28 Şubat 2018

Batı Afrika'da güvenlik alanında dev adım: 5 Sahel ülkesinin ortak ordusu artık operasyonel

Bölgenin barış ve istikrar içinde kalkınması için terörün kökünün kazınması mutlak zorunluluktur

Geçen yıl ekim ayında Mali’de bir ay kaldım. Bamako’ya yedi yıl aradan sonra ikinci gidişimdi. Nijer nehrinin ortasından geçerek hayat verdiği başkent 6 yıl önce ülkenin kuzeyinde başlayan ayaklanmanın ve başkent de gerçekleştirilen askeri darbenin yıkıcı sonuçlarından tamamen arınabilmiş değil.Ülkenin kuzeyindeki güvenlik sorunları halen devam ediyor. Tüm olumsuzluklara rağmen 2018 yılı içinde seçimlerin yapılacak olması, ülkenin yaralarını kısmen sardığını gösteriyor.

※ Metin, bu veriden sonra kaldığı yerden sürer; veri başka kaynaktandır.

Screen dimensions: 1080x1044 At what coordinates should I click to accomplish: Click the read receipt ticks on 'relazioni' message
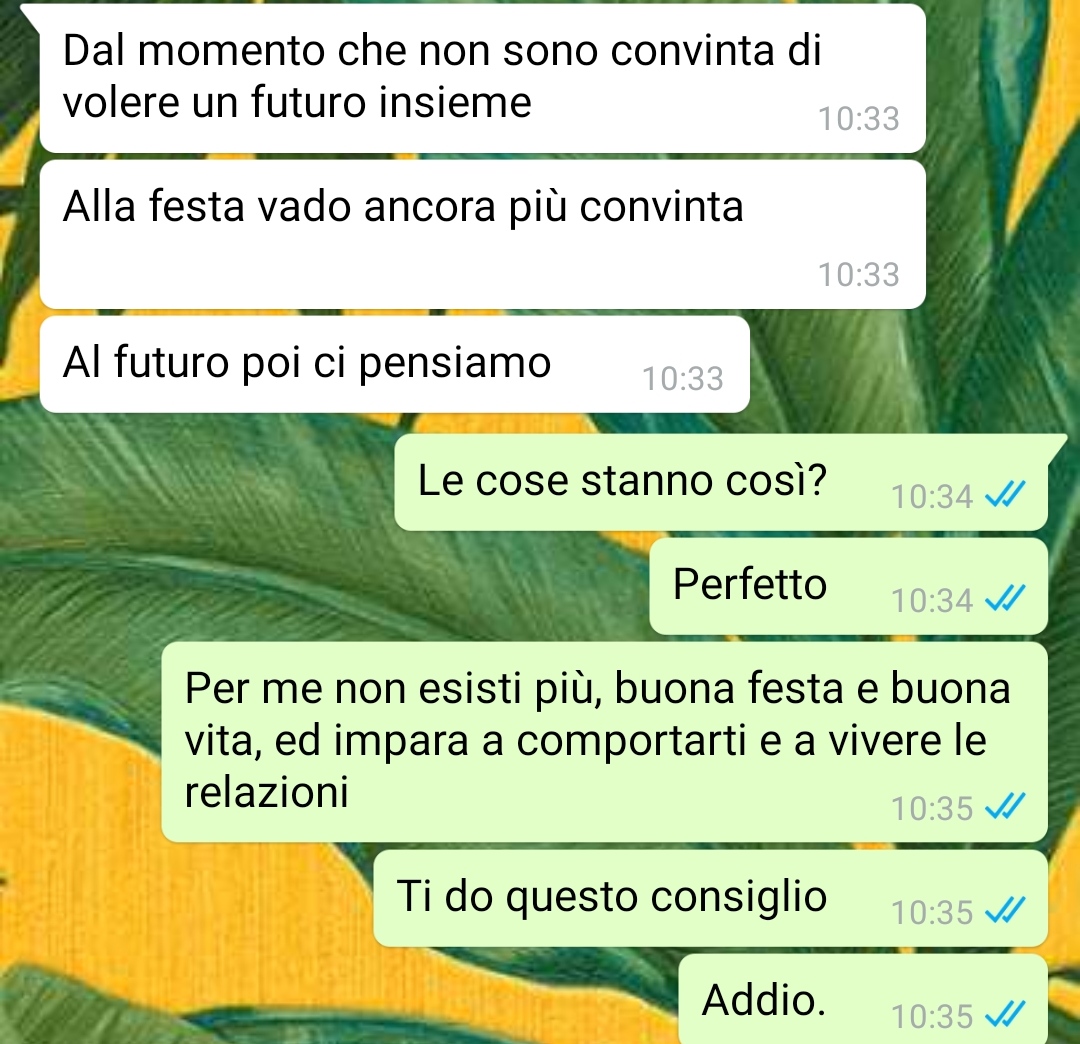tap(1006, 806)
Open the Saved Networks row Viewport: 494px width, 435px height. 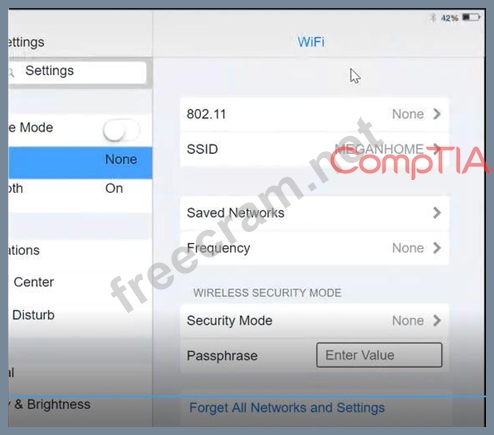coord(314,213)
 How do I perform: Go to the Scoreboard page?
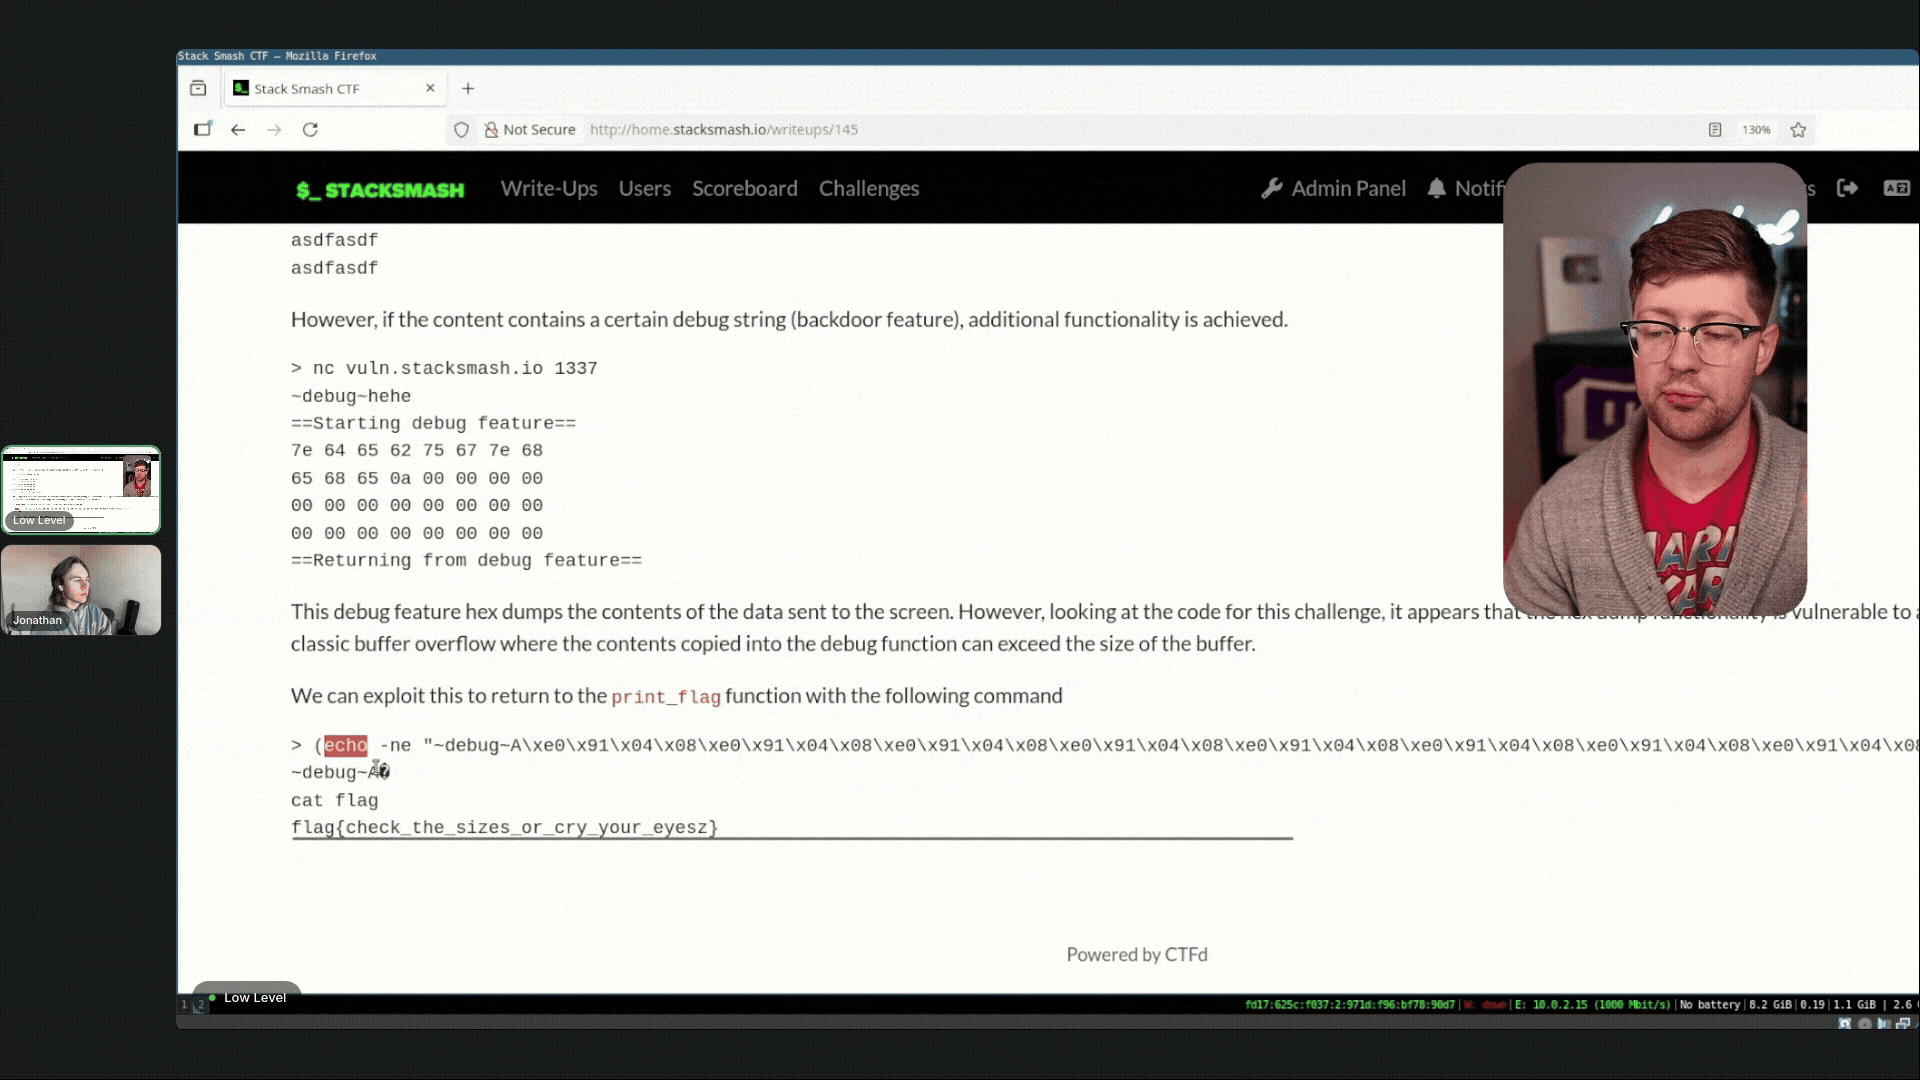[744, 188]
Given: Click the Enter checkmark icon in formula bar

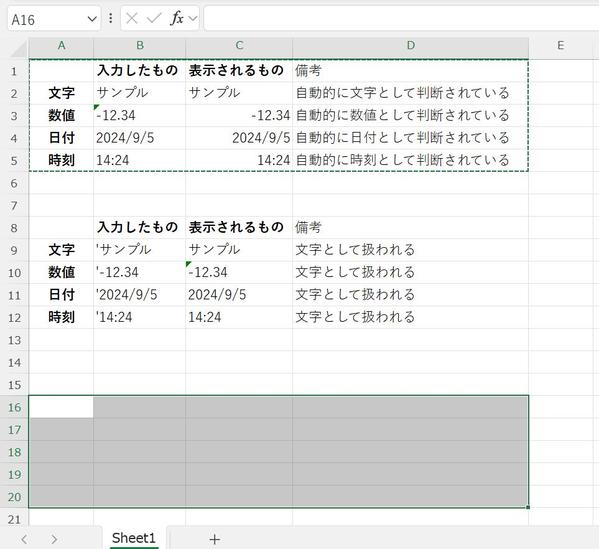Looking at the screenshot, I should (154, 18).
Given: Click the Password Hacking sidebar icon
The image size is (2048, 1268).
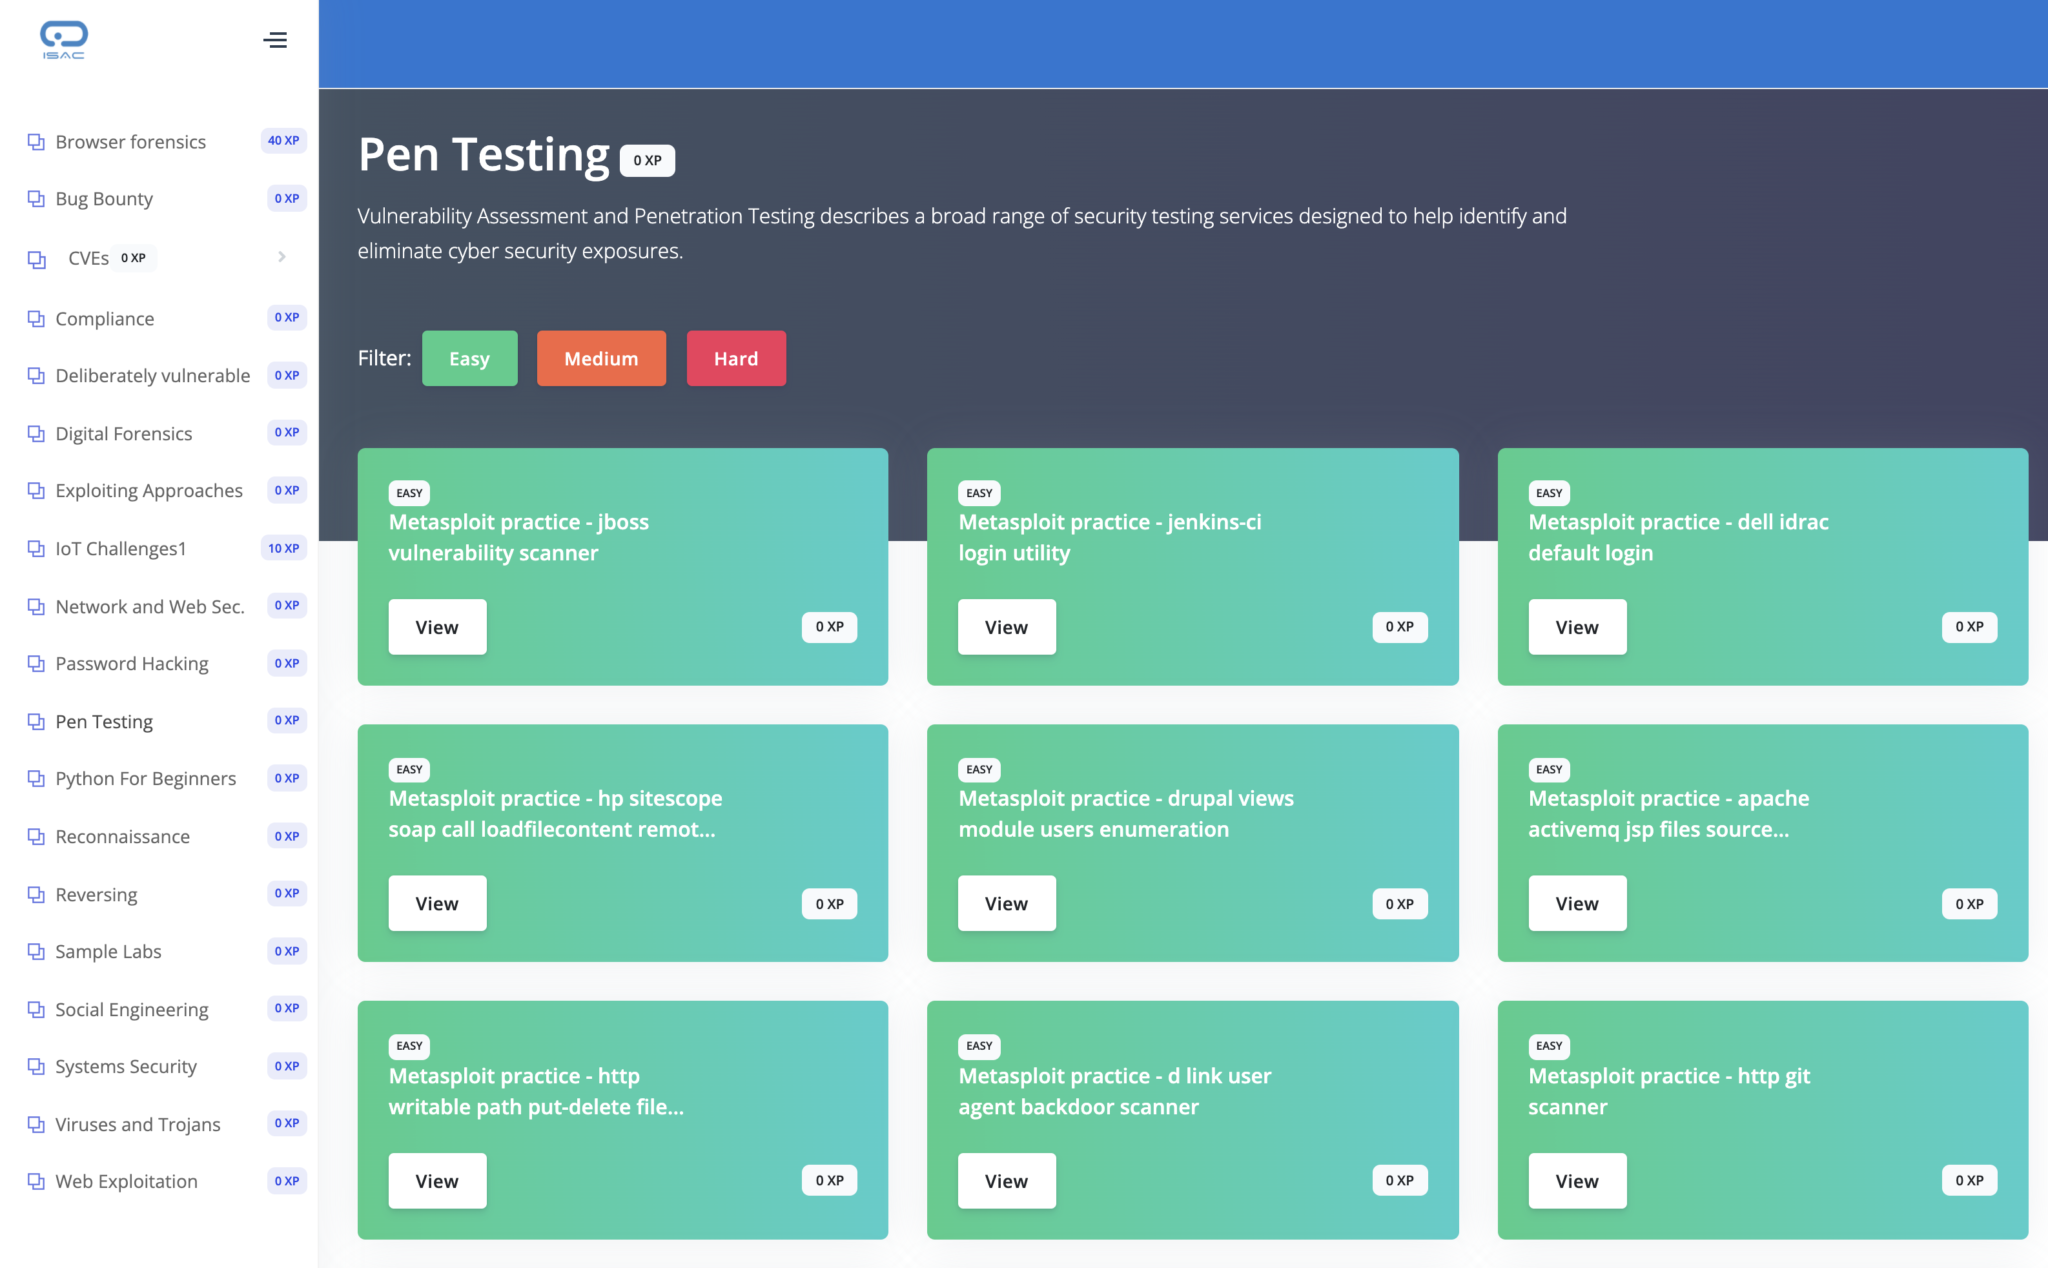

Nijer nehri sadece Mali’ye hayat taşımıyor, Batı Afrika’nın bu en uzun nehriyle aynı adı taşıyan Nijer’e de can veriyor. Bu bölgede ülkelerin sınırları fazla mana taşımıyor. Bir ülkenin sorunları sınırları aşarak diğerinin meselesine dönüşebiliyor. Örneğin, silahlı çete,  birinci ülkeden hareketle, ikinci ülkede saldırı gerçekleştirip, üçüncü ülkede gizlenebiliyor. Bu açıdan bakıldığında , Mali’nin ayağa kalkması, tüm komşulara olumlu yansıyacak ve ciddi katkılar yapacaktır.

Sahel ülkelerinin (Moritanya, Mali, Burkina Faso, Nijer ve Çad) güvenlik sorunları 1990 lı kadar uzanıyor. Sahel şeridinin ıssız, denetimsiz bölgelerinde kaçakçılık faaliyetleri çok eskilere gider. 1990 başlarında Cezayir güvenlik güçlerine mağlup olan cihatçı gruplar ülkelerini terketmek zorunda kalarak Sahel bölgesine sığındılar.(GSPC, FİS vs.) Sahel şeridinin zor coğrafi koşullarının yarattığı güvenlik boşluğu ve denetim güçlükleri sayesinde varlıklarını ve faaliyetlerini sürdürdüler. Bölgenin eski topluluklarından iştiraklarla (tuaregler, bambaralar vs.) militan sayısını arttırdılar. 2006 yılında Al Qaida’ ya biat ederek AQMİ adı altında temayüz ettiler. Birçok kez batılı ülke vatandaşlarını kaçırarak büyük fidye gelirleri elde ettiler, adlarını batı medyalarında duyurdular.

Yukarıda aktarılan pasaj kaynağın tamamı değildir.